Assignment — Please report how many lines of the following entries hold the word "caret", giving the number alone.

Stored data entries
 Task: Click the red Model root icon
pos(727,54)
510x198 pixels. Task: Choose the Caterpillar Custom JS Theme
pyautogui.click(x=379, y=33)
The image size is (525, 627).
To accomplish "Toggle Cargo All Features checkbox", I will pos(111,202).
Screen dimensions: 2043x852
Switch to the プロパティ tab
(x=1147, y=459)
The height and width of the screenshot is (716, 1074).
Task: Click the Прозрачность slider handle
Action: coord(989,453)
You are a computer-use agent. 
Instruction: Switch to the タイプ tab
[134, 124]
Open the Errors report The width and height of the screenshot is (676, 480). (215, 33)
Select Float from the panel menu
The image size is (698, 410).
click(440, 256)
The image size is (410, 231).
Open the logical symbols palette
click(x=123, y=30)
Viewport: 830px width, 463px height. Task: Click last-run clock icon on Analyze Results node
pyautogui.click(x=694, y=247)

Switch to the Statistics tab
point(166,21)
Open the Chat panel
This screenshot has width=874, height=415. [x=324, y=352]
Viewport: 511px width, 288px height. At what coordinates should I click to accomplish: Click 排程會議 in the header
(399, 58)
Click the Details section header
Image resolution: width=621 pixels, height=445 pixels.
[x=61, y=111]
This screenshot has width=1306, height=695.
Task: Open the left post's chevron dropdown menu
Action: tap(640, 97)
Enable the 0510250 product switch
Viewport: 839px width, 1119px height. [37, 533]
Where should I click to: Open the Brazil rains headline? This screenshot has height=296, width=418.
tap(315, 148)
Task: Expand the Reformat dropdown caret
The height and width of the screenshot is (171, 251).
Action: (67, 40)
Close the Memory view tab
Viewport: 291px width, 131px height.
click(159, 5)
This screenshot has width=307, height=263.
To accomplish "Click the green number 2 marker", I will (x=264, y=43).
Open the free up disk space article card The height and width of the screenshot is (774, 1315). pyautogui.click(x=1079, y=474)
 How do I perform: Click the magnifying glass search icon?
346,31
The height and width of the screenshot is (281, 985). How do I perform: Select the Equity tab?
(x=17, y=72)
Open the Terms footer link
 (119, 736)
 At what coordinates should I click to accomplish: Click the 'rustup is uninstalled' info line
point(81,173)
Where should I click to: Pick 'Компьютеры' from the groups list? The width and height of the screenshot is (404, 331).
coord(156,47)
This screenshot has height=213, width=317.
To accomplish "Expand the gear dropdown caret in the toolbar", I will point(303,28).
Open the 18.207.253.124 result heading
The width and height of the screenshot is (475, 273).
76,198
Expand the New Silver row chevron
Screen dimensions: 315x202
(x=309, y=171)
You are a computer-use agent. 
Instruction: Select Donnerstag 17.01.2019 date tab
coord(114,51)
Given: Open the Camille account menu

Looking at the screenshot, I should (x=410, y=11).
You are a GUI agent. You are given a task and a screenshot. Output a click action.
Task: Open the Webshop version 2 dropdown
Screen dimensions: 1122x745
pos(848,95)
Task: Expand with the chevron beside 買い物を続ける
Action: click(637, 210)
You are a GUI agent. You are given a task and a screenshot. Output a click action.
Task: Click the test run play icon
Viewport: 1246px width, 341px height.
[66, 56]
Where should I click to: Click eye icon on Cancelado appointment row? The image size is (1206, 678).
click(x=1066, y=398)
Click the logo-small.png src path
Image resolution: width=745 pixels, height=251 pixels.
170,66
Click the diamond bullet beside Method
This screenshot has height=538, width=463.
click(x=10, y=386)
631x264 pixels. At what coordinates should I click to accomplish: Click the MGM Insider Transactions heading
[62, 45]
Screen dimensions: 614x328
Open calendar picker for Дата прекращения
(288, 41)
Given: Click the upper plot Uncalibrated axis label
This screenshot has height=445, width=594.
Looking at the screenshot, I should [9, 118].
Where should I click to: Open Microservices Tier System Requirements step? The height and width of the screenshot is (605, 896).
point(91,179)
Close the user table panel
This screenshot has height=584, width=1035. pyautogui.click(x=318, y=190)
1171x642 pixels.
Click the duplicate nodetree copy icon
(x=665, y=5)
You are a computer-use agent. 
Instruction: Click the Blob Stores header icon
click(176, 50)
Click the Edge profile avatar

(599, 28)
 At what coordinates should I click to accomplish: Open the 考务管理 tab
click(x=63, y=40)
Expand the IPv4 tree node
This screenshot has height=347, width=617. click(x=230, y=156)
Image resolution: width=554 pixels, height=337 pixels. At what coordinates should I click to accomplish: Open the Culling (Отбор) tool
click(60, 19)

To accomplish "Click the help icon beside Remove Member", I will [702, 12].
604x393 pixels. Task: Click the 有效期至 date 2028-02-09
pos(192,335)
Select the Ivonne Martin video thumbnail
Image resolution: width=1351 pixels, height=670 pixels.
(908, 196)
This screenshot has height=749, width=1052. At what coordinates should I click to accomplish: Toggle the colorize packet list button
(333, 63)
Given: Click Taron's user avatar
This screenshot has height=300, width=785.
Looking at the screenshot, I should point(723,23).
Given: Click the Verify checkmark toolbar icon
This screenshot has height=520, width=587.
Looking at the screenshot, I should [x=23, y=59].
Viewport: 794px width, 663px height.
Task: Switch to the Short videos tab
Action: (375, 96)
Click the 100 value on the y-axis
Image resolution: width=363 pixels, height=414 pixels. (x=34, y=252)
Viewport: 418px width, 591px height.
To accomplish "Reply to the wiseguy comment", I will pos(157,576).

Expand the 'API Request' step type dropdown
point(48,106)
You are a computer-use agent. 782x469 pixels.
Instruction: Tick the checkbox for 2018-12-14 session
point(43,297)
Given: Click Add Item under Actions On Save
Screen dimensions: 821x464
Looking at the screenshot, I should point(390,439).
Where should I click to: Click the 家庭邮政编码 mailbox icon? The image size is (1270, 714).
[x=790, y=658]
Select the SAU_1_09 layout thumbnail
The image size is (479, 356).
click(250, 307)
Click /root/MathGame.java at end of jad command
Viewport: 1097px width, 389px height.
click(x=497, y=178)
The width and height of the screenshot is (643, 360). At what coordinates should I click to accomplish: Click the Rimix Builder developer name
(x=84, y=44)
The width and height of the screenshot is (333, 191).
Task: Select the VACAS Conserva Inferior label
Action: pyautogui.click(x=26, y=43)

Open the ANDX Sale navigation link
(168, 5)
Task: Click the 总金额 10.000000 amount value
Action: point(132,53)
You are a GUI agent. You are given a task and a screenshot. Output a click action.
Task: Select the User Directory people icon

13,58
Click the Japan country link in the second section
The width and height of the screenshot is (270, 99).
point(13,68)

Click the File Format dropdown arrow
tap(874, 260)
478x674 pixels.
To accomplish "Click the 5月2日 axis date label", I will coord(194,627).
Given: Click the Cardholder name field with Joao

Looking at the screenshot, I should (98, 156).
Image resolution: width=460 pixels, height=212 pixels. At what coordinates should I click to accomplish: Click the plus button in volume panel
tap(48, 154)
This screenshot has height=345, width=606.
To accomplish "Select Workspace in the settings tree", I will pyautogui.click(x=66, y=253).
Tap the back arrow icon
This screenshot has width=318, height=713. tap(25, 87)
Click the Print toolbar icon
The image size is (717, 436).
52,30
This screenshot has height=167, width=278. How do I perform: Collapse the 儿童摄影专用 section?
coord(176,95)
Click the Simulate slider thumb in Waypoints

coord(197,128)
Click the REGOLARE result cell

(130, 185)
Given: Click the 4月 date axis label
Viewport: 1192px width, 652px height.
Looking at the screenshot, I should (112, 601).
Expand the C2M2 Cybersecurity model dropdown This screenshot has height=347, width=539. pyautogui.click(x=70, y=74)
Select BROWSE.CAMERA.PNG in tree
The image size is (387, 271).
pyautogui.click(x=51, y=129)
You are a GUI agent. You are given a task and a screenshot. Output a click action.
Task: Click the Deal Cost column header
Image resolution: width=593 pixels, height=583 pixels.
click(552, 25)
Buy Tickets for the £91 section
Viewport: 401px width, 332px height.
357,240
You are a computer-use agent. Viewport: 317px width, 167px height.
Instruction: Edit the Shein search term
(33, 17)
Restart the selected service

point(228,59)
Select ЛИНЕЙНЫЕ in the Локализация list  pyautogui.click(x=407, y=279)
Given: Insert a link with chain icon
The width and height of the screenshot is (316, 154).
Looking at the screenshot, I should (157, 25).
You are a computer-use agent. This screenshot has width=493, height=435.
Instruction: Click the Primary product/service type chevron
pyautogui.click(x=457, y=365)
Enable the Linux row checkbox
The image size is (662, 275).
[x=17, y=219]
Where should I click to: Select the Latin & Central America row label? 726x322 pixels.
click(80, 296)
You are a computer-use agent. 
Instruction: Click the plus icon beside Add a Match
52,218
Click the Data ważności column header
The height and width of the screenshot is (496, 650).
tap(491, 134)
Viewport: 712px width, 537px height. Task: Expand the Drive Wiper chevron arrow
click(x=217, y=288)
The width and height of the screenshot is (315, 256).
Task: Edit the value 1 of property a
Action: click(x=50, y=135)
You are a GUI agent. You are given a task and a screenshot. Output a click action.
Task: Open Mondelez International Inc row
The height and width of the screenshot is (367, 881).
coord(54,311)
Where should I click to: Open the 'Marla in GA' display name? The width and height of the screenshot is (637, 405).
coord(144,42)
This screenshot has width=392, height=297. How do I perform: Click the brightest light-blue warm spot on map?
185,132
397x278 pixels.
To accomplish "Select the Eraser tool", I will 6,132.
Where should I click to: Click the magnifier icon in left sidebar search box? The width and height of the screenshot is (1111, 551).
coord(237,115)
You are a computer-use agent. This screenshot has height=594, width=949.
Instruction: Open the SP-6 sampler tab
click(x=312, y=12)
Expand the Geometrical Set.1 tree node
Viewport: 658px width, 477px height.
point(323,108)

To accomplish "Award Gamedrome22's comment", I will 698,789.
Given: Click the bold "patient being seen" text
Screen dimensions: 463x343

Answer section — 2